Work order: In the data below, work out how many lines include the string "Select". Only the number should be given.

Provided records:
◆ ◆ ◆ ◆ ◆ ◆ ◆

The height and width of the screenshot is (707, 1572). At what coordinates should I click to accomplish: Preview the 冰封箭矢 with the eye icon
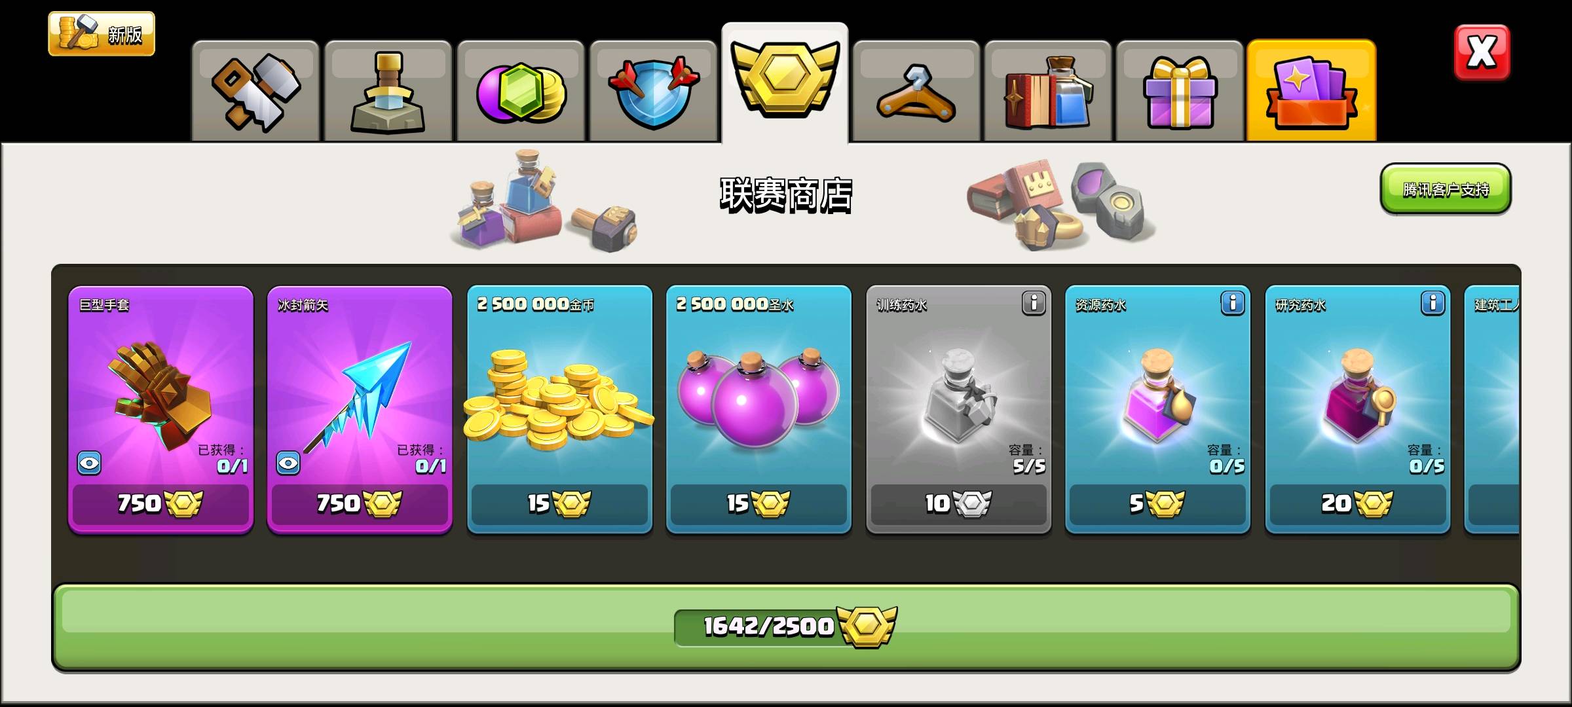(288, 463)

◆ ◆ ◆ ◆ ◆ ◆ ◆

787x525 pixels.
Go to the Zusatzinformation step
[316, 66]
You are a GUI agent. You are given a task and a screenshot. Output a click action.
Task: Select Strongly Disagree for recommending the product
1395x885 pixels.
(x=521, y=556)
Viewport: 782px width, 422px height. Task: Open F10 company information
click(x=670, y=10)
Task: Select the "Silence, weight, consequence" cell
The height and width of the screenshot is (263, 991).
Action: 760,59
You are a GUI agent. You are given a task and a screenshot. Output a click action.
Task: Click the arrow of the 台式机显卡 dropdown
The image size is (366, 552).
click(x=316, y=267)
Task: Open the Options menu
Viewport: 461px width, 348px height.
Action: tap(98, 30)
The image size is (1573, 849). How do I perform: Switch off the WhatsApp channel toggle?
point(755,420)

◆ ◆ ◆ ◆ ◆ ◆ ◆

Result for this exercise: 2